The data i have could like either like a gaussian or kind of like an horizontal line, so my goal would be to fit each time my data (using scipy.curve fit) to both functions and then calculate the chisquare value (using scipy.stats), but can i directly compare both values and take the 'lowest' one as both functions have the same number of points but different parameters (hence not the same df): 4 parameters for my gaussian and 1 for my horizontal line ?
def horiz(x,c):
return np.full_like(x, c)
#Define the Gaussian function
def gauss(x, H, A, x0, sigma):
return H + A * np.exp(-(x - x0) ** 2 / (2 * sigma ** 2))
example of code below:
p0_c = [moy]
popt_c, pcov = curve_fit(horiz, x, Smooth_data, p0 = p0_c)
fit_c = horiz(x, *popt_c)
chi_c, p_c = stats.chisquare(Counts_list[i], fit_c )
end.
You could use something like the Bayesian Information Criterion (BIC) for model selection, which accounts for the different numbers of parameters in each model with a penalty factor for more parameters.
Mocking up a version of your example, this could be done with the following steps.
Set up model functions and generate some simulated data containing a Gaussian "bump".
import numpy as np
from matplotlib import pyplot as plt
from scipy.optimize import curve_fit
def gauss(x, H, A, x0, sigma):
return H + A * np.exp(-(x - x0) ** 2 / (2 * sigma ** 2))
def horiz(x,c):
return np.full_like(x, c)
# generate some data containing a Gaussian bump
n = 10_000 # number of data points
x = np.linspace(0, 1_000_000, n, dtype=float)
# random Gaussian noise
y = np.random.randn(n) * 5e-8
# Gaussian bump parameters
sigma = 30_000
x0 = 400_000
H = 0
A = 4.5e-7
y += gauss(x, H, A, x0, sigma)
Use curve_fit
to get a best fit, maximum likelihood, model (I've had to scale the parameters to get the fitting to work reasonably).
# scale factors
scaleamp = 1e8
scalerange = 1e-5
# initial parameter guesses
iniguess = (0.1e-7 * scaleamp, 1e-7 * scaleamp, 350000.0 * scalerange, 10000.0 * scalerange)
# fit Gaussian bump model
gaussfit = curve_fit(gauss, x * scalerange, y * scaleamp, p0=iniguess)

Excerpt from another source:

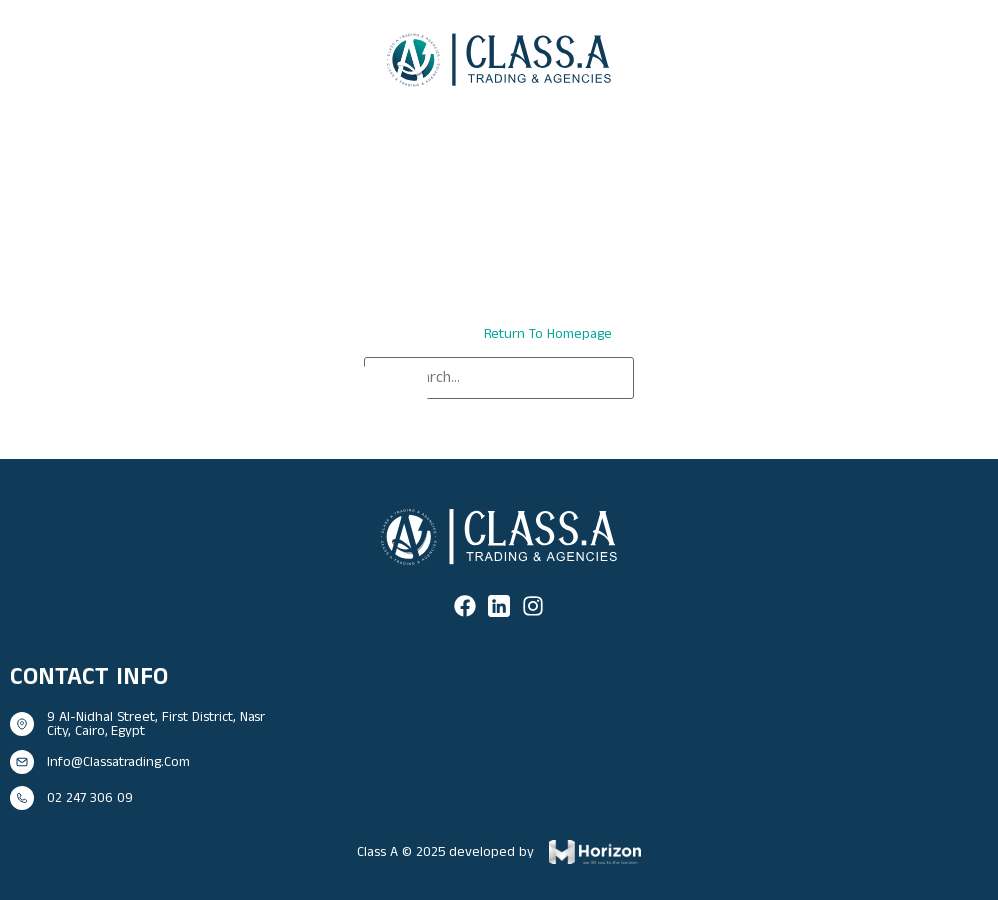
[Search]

# fit horizontal line model
linefit = curve_fit(horiz, x, y * scaleamp, p0=(0.0,))
Generate the best fit models and calculate the (log)likelihood for that model given the data (for the likelihood function, because we don't have an estimate of the uncertainty in the data, we can use the Student's t-like distribution defined in Eqn 3.38 in Sivia on pg. 53).
Hf, Af, x0f, sigmaf = gaussfit[0]
# rescale best fit parameters to generate the Gaussian model
bestgaussfit = gauss(x, Hf / scaleamp, Af / scaleamp, x0f / scalerange, sigmaf / scalerange)
# get log likelihood
logLgauss = -((n - 1) / 2) * np.log(np.sum((y - bestgaussfit)**2))
# generate the best fit horizontal line model
bestlinefit = horiz(x, linefit[0][0] / scaleamp)
# get log likelihood
logLhoriz = -((n - 1) / 2) * np.log(np.sum((y - bestlinefit)**2))
Generate the BIC for both models.
ngaussparams = 4 # number of Gaussian model parameters
bicgauss = ngaussparams * np.log(n) - 2 * logLgauss
nlineparams = 1 # number of parameters for the flat line
bicline = nlineparams * np.log(n) - 2 * logLhoriz
With the BIC, the model with the lower number is the preferred model. In this case the BIC for the Gaussian model is a lot lower (by about 16000 for the data I generated).